月曜日, 6月 28, 2010

マイクル・コナリー著「天使と罪の街」上巻を読んで。

著者の作品は、初めてである。元FBI捜査官がなんと殺人鬼、その殺人鬼をやはり元ロス市警刑事ハリー・ボッシュが追う。物語は米国カリフォルニア、ネバダ州はラスベガス周辺での展開となる。ハリーは、通常おきまりの刑事ドラマのとおり、一人娘を残し妻と離婚し、今は私立探偵としての身の上だ。元FBI捜査官マッケイレブの死に疑問を抱く妻グラシエアから依頼を受けハリーの追跡が始まる。マッケイレブは、退職後も過去の連続未解決殺人事件について捜査を進めていた。残された彼の資料から、犯人は元FBI捜査官のバッカスではないかと・・・・。

土曜日, 6月 26, 2010

スコット・リンチ著「ロック・ラモーラの優雅なたくらみ」を読んで。

圧倒的なSFファンタジックな状況設定そしてコン・ゲームとして長編の著者処女作である。物語は、産業革命後のベネチアに似た空想城郭都市カモールここに父母を殺され孤児として生きるロック・ラモーラ、カモールの泥棒紳士団の団長として成長する。カモールを支配するドン、カパ・パルサビーとの対決、そしてバルサビィーからラーツアヘ親友を殺害され復習を誓うロック・ラモーラの希有な詐欺師と彼を取り巻く古城都市カモールの支配者達との対決は実に面白い。また空想城郭都市の設定はまさにSFの世界を堪能させる。

火曜日, 6月 15, 2010

シェイスピア著「ベニスの商人」を読んで。

この物語は、パサーニオとポーシャの二人を中心とする恋愛劇であるが、ここにユダヤ人の金貸しシャイロックを配し、キリスト教徒とユダヤ人の対立から友人アントニオを救う賢女ポーシャの美貌と機智。パサーニオとアントニオの友情、シャイロック、ポーシャと登場人物は、それぞれ個性があり劇場での役者のイメージが本を読んでいて湧いてくる。古典中の古典だ。

水曜日, 6月 09, 2010

スコット・マリアーニ著「消えた錬金術師」を読んで。

読んで数ページ過ぎ、この歴史ミステリードラマは多分映画化されるだろうと予測した巻末のあとがきにやはり、そう書いてあった。情景が、色彩が、物語のプロットの巧みさとともに読者をぐいぐいと渦中へと引っ張ってゆくそんな面白さがある。主人公ベンは、英国特殊部隊の隊員を経験し現在捜索屋を稼業とするそんな彼の元へフェアファックスと名乗る人物より孫のルースの病気を治すため、古来伝えられている錬金術を用いた不老不死の手稿を手に入れて欲しいと依頼を受ける。そしてフルカネリという錬金術師に辿り着くその手稿を回り、アクションありミステリーそしてラブロマンスありと冒頭でも言った映画化に最適な展開は実に面白い。2010年私のミステリー推薦NO1といったところだ。

金曜日, 6月 04, 2010

マイケル・シェイボン著「ユダヤ警官同盟」下巻を読んで。

グーグルアースで、アラスカ州を見たが、小説に出てくる島の地名が確認できた。が巻末の訳者後書きを読んで、架空の世界であることを知り驚いた。ユダヤ人専用の特別区のシトカとは正にSFの世界であると。そして以外にもシュピルマンを殺害した犯人は、ランツマンの警察同僚のベルコの伯父のヘルツであった。SFとミステリーが錯綜するこの物語は、何故か今一だった。「ミレニアム」や「犬の力」の方が数段面白い。

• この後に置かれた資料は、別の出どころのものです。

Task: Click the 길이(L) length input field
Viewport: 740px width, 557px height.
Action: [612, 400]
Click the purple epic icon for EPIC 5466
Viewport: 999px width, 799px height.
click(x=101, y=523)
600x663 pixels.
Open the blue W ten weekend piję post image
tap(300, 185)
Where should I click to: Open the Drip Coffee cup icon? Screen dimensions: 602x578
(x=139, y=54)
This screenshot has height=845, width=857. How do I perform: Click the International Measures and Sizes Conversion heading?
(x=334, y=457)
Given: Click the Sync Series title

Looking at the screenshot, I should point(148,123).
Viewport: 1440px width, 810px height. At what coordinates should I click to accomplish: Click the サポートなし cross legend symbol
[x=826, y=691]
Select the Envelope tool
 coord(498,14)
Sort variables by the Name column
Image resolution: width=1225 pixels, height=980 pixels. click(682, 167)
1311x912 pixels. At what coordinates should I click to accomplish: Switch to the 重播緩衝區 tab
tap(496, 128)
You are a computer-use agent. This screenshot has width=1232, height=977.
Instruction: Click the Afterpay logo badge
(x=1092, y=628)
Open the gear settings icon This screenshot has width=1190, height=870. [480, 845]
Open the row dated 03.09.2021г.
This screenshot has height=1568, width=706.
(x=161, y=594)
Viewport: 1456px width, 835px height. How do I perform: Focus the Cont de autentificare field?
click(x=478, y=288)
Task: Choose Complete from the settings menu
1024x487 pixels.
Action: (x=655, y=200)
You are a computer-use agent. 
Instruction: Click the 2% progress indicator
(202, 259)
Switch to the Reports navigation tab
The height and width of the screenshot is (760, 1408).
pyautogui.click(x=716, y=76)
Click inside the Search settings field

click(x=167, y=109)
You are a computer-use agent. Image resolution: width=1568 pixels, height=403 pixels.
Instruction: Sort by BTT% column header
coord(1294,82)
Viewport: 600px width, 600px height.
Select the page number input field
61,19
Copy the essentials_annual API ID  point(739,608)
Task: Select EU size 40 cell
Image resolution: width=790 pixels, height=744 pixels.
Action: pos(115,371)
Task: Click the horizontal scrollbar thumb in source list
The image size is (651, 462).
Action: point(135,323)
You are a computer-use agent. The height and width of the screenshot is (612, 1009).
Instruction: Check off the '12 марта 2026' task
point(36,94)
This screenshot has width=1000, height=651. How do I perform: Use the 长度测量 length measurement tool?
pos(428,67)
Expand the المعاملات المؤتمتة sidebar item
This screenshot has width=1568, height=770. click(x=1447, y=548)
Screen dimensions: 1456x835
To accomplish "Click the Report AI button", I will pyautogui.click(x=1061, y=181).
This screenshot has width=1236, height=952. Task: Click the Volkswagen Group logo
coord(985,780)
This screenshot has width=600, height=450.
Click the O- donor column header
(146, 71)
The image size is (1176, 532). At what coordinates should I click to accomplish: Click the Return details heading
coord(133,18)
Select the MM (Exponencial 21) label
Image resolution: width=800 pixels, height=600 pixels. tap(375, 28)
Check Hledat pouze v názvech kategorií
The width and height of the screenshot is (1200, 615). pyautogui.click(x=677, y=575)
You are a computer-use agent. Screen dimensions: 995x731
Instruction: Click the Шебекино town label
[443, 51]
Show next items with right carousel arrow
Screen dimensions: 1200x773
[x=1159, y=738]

マイケル・シェイボン著「ユダヤ警官同盟」上巻を読んで。

出張で北海道札幌へ1週間滞在中に持って来た本を読んでしまったので、ジュンク堂書店に出掛けそこの店員さんに海外ミステリーで売れているベスト5を教えて欲しいというと親切にも挙げてくれたミステリーの中で、1位から4位までは既に読んでいた。そして第5位がこの書であった。物語の舞台は米国のアラスカ州のシトカ特別区を中心としてランツマン警部と同僚ベルコ、ランツマンは妻と離婚した後、安ホテルに住まい505号室で暮らし荒んだ生活をしている。そして、そのホテルの208号室でシュピルマンという青年が殺害された。殺害された青年は、当地区を支配するボスの息子で、救世主として神童と言われた男であった。捜査に当たるランツマンは、遂にボスのメンデル・シュピルマンの自宅へと向かった。